#### Dados fornecidos ####

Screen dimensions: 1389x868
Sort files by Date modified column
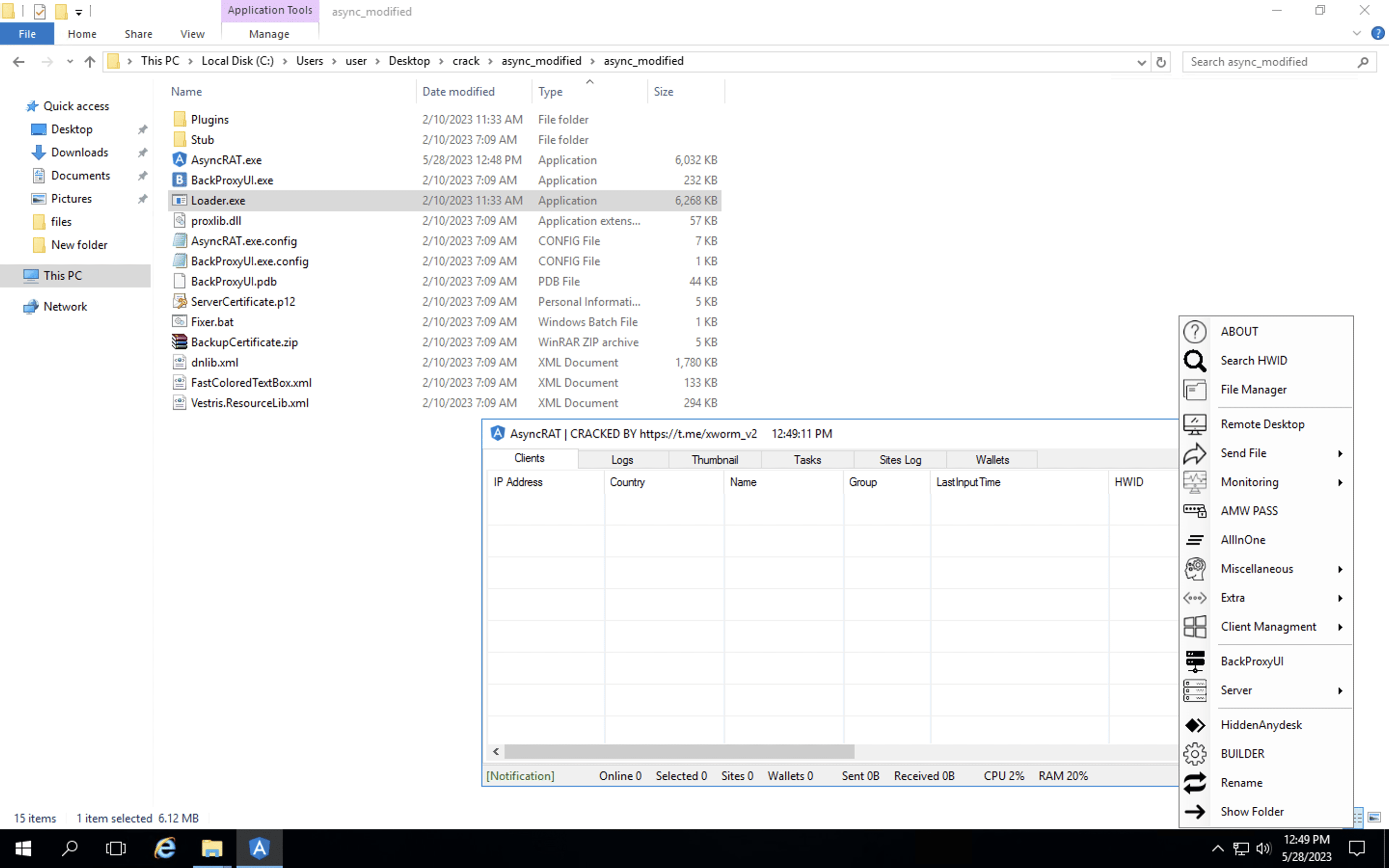tap(458, 92)
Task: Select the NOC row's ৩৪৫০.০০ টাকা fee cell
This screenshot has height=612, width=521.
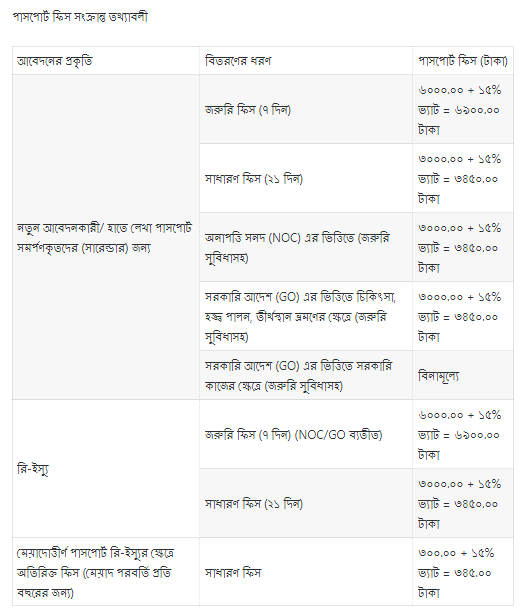Action: tap(463, 247)
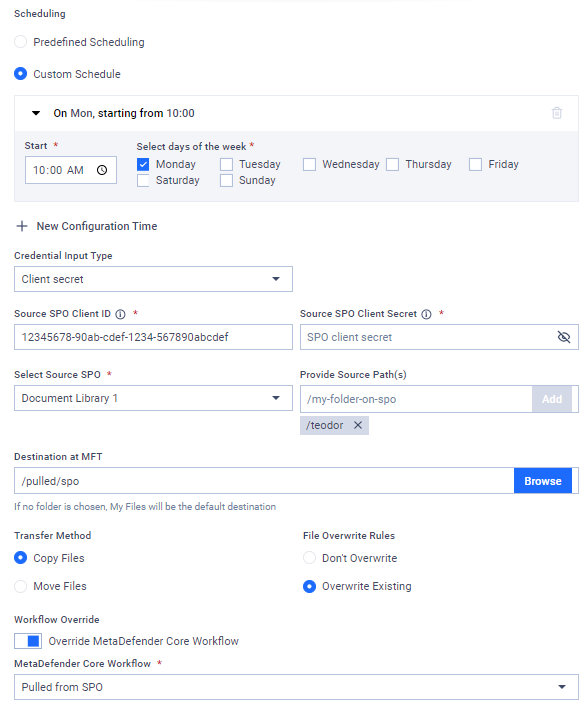Check the Friday checkbox
The height and width of the screenshot is (712, 587).
475,164
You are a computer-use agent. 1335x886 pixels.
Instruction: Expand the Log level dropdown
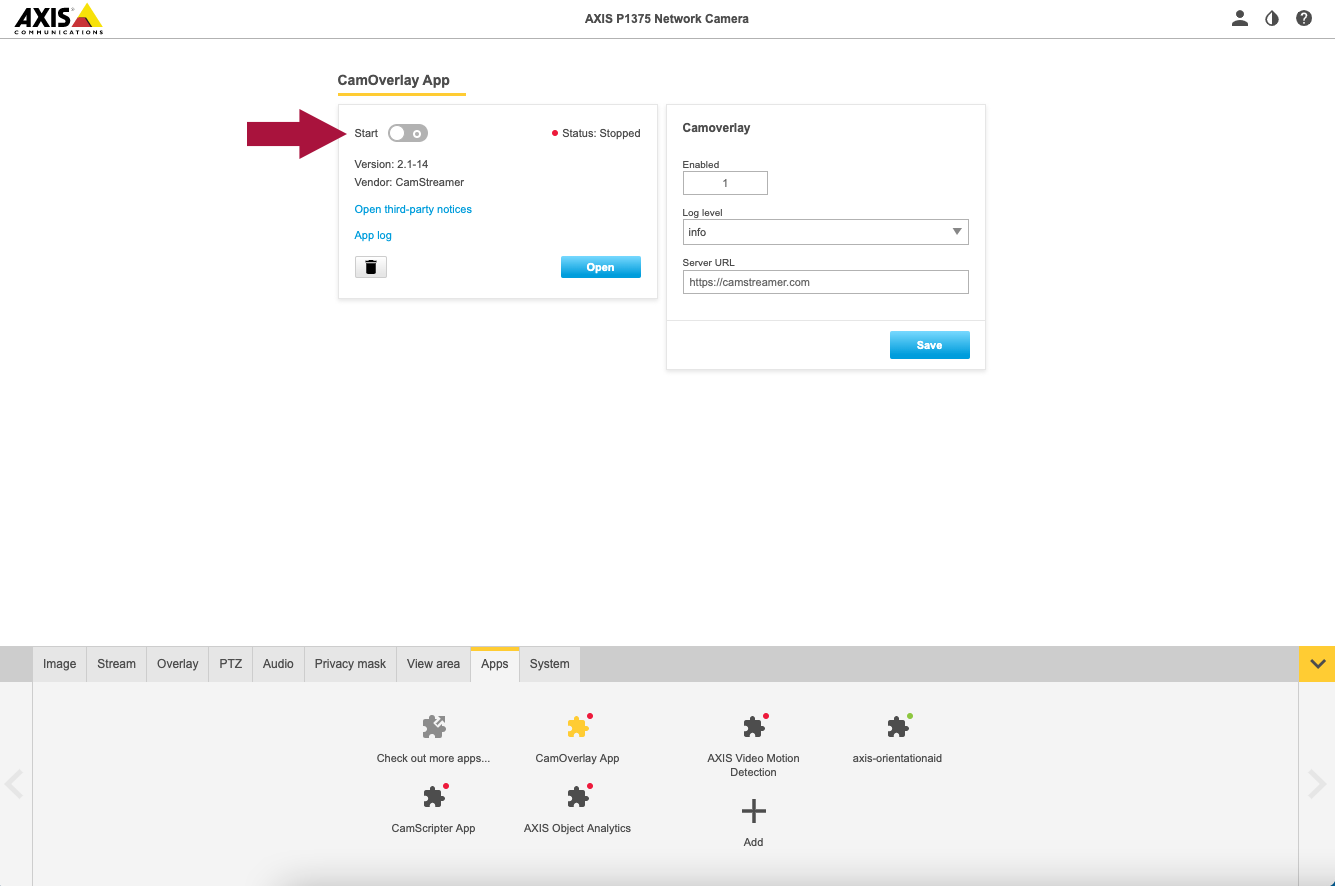click(826, 232)
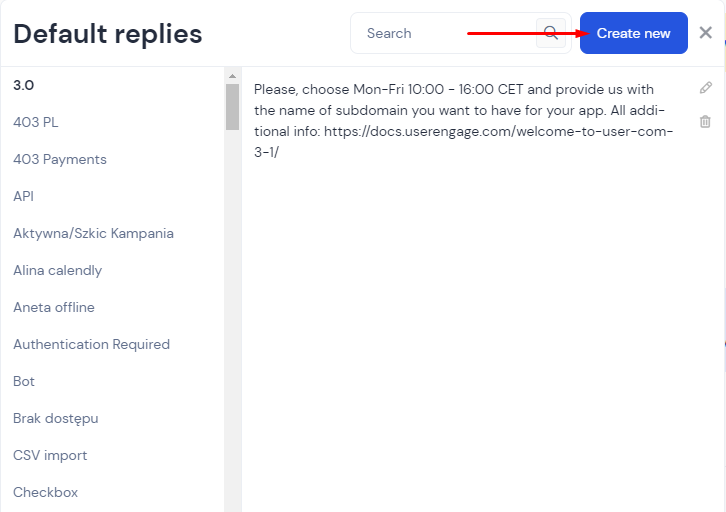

####

Devolva todas as linhas dos dados acima sem nenhuma alteração, mas omita as imagens.

Screen dimensions: 1389x868
Sort files by Date modified column
tap(458, 92)
Task: Select the NOC row's ৩৪৫০.০০ টাকা fee cell
This screenshot has height=612, width=521.
Action: tap(463, 247)
Check the Friday checkbox
The height and width of the screenshot is (712, 587).
475,164
You are a computer-use agent. 1335x886 pixels.
Instruction: Expand the Log level dropdown
click(826, 232)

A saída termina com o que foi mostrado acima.